468x60bannerad

Saturday, March 1, 2014

Indonesia Fashion Week 2014, Sebarkan Arus Lokal dengan Kompetisi dan Tren Indonesia

Indonesia Fashion Week kembali menghebohkan dunia fashion Indonesia. Acara yang digelar pada 20 sampai dengan 23 Februari 2014 itu memiliki konsep yang berbeda dengan tahun sebelumnya. Kali ini IFW berusaha membuat arus baru di dunia fashion yaitu arus kecintaan masyarakat Indonesia akan produk lokal.

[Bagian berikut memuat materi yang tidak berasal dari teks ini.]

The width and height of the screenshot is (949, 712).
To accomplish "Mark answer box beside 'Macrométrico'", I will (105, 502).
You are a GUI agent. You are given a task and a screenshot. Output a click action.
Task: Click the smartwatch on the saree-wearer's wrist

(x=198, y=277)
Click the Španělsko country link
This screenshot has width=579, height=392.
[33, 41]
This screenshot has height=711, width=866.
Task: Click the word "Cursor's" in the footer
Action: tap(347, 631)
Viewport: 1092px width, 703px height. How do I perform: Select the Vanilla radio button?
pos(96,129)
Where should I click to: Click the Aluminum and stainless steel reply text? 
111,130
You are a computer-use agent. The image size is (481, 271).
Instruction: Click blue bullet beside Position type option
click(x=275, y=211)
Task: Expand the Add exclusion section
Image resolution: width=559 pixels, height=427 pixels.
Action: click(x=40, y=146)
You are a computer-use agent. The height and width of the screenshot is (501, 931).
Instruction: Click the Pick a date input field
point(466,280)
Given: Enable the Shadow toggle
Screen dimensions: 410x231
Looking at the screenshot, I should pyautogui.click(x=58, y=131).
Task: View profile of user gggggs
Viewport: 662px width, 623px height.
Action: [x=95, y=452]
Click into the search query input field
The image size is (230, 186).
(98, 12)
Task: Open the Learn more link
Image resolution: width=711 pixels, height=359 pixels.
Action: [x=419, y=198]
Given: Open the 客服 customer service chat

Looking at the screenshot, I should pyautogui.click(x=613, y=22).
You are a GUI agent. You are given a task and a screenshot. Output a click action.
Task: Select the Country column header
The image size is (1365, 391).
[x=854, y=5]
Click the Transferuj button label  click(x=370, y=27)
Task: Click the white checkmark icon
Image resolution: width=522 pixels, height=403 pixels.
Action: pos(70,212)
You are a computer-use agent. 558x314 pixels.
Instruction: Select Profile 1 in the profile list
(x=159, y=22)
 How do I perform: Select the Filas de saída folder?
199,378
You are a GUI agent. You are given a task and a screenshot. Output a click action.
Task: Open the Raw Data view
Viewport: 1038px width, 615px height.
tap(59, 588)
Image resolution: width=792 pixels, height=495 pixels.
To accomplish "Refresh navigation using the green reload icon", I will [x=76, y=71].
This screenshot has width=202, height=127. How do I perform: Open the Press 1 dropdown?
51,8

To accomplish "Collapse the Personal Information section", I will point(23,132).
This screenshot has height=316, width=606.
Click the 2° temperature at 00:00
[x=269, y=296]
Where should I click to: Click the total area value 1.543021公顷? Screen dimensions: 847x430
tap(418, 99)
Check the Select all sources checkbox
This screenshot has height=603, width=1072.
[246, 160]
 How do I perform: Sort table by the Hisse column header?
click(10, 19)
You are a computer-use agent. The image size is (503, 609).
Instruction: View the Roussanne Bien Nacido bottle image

Indonesia Fashion Week telah sampai pada satu konsep bahwa untuk memajukan fashion Indonesia dibutuhkan kebanggaan dan ciri khas tersendiri yang membuahkan prestasi.

Dengan kampanye itu, Indonesia Fashion Week sadar bahwa produsen harus dibimbing untuk membuat produk lokal yang inovatif dan modern agar mampu bersaing dengan produk asing. Berangkat dari konsep tersebut, Indonesia Fashion week 2014 memunculkan ide untuk menyatukan potensi desainer dan brand. Indonesia Fashion Week bersama Asosiasi Pengusaha Garmen Indonesia (APGAI) mengawinkan kreatifitas desainer dan kemapanan retail brand lokal. Kolaborasi ini akan menunjukkkan bahwa desainer dan brand bisa bersatu.

Hal inilah yang mendasari lahirnya Local Movement; sebuah ajakan untuk mencintai produk lokal dan cinta Indonesia. Bayangkan apabila mayoritas rakyat Indonesia cinta akan negaranya, tentunya mereka akan menjadi "duta-duta perubahan" bagi negara ini. Melalui Indonesia Fashion Design Competition (IFDC) presented by Dulux, Indonesia Fashion Week berusaha melahirkan aset-aset Local Movement selanjutnya. Dengan konsep ready to wear para peserta ditantang untuk menciptakan produk berkonten lokal yang mampu memenuhi standar dan kualitas global.

Selanjutnya pemenang mendapat tantangan lebih tinggi lagi yaitu bersaing dengan produk dari negara lain di ajang fashion berskala internasional di luar negeri. Para pemenang kompetisi ini sebelumnya telah berhasil meraih pencapaian yang membanggakan. Fransisca Phang dan Vonny Chyntia Kirana (pemenang IFDC 2013) sukses menggaet banyak buyer international di Hong Kong Fashion Week. Hal ini membuktikan bahwa sebenarnya dengan olahan yang tepat, desain Indonesia dapat diterima oleh pasar internasional.

Sementara itu kaitan Local Movement dengan tren adalah mempromosikan fashion Indonesia ke tingkat dunia dengan mengedepankan aset kekayaan budaya. Sudah saatnya Indonesia melaju dengan ciri khas sendiri mengingat negara ini memiliki banyak inspirasi budaya, sumber material dan kreativitas SDM tanpa batas.

Untuk itu, Indonesia Fashion Week yang digawangi oleh APPMI membentuk tim Indonesia Trend Forecasting bersama Kementerian Pariwisata dan Ekonomi Kreatif Republik Indonesia. Berbagai pihak dari pemerintah, asosiasi, desainer, media, sekolah mode, pengamat mode hingga seniman turut bekerja sama merumuskan Indonesia Trend Forecasting yang akan menjadi dasar penciptaan dan sosialisasi dan promosi fashion Indonesia ke tingkat dunia.

Local Movement tidak akan berhenti hingga pelaksanaan Indonesia Fashion Week (20-23 Februari 2014 di Jakarta Convention Center) selesai diadakan. Gerakan bangga dan cinta Indonesia ini harus menyebar tidak hanya di bidang fashion dan bidang kreatif lainnya saja, namun di seluruh aspek kehidupan. This is our movement, Our Local Movement!